Houve um tempo na minha vida em que tive uma grande ligação às artes plásticas, porquanto aos sábados ia esperar uma aluna à ESBAP, à saída das aulas, e tal prática durou mais de um ano.
Fiquei a conhecer, de vista, alguns futuros pintores e escultores. Destes últimos lembro-me bem de um que teve um chumbo redondo por ter apresentado um trabalho que consistia num armário cheio de frascos de compota, cada frasco com uma etiqueta identificando o que continha. Havia uma que dizia compota de pregos, outra de parafusos, outras de vários conteúdos, e mesmo uma que rezava "compota de merda", que era efectivamente o que o frasco continha.
Chamava-se a escultura O Compotador, e ignoro por que razões a originalidade, e até a franqueza, do trabalho não mereceram aprovação. O artista achava-a uma obra de arte, tinha um significado simbólico e continha uma mensagem - precisamente o que caracteriza boa parte da escultura contemporânea, muita dela ornando as nossas rotundas municipais. Fosse hoje e bastaria talvez designar o frasco de excrementos como "compota de políticos" e logo o corpo docente, a associação de carros de praça lisbonense e Pacheco Pereira aplaudiriam a mãos ambas.
Pois bem: para "mostrar a indignação pelo estado em que está o país", um aluno com o nome memorável de Élsio Menau fez uma forca na qual dependurou, de cabeça para baixo, a bandeira portuguesa. O trabalho, de final de curso, mereceu a classificação de 17 valores no curso de Artes Visuais na Universidade do Algarve.
Caiu-lhe em cima uma acusação de "crime de injúria aos símbolos nacionais", prestou declarações na Polícia Judiciária e vai ser julgado na próxima segunda-feira.
Sobre o trabalho digo nada, excepto que tem a grande vantagem de ser feito em materiais perecíveis. Mas pergunto: Menau tem ou não o direito de manifestar indignação pelo estado em que está o país? E pode ou não pode achar, e dizer, que os actuais detentores do Poder são inimigos de Portugal (se é isso que quer dizer)? E a utilização da bandeira para simbolizar o país martirizado e ofendido ofende a bandeira como?

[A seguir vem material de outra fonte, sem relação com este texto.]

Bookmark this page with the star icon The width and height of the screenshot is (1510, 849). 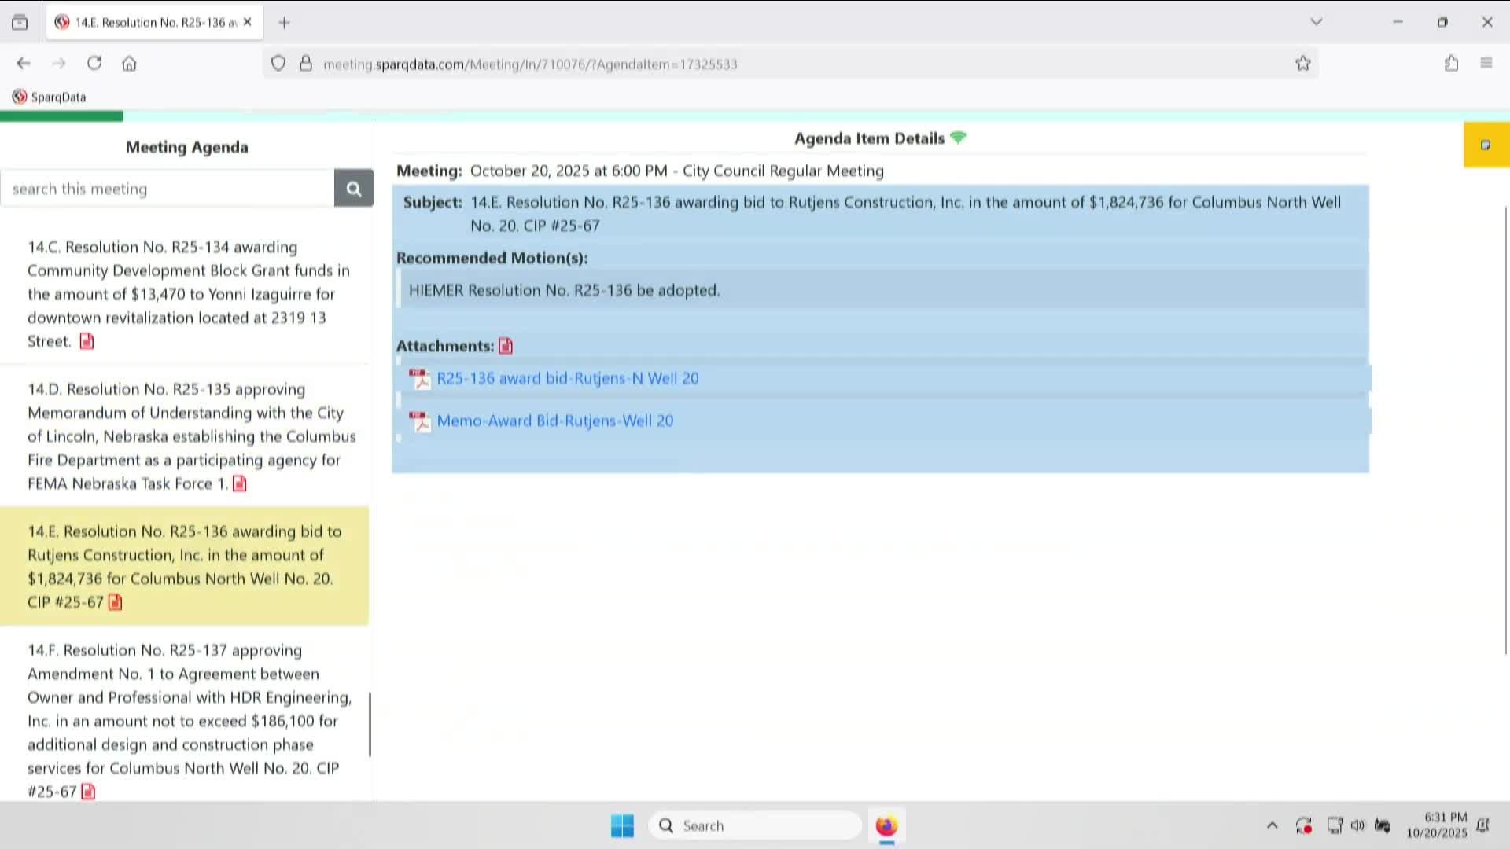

É a isso que o tribunal vai responder na segunda-feira. E só pode responder de uma maneira - absolvendo. Se fosse eu o juiz, aproveitaria para me dirigir a quem fez a acusação para fazer duas perguntas: V. Exª é patrioteiro, patriotaça ou patriotarreca?; está com falta de crimes para investigar, e criminosos para perseguir?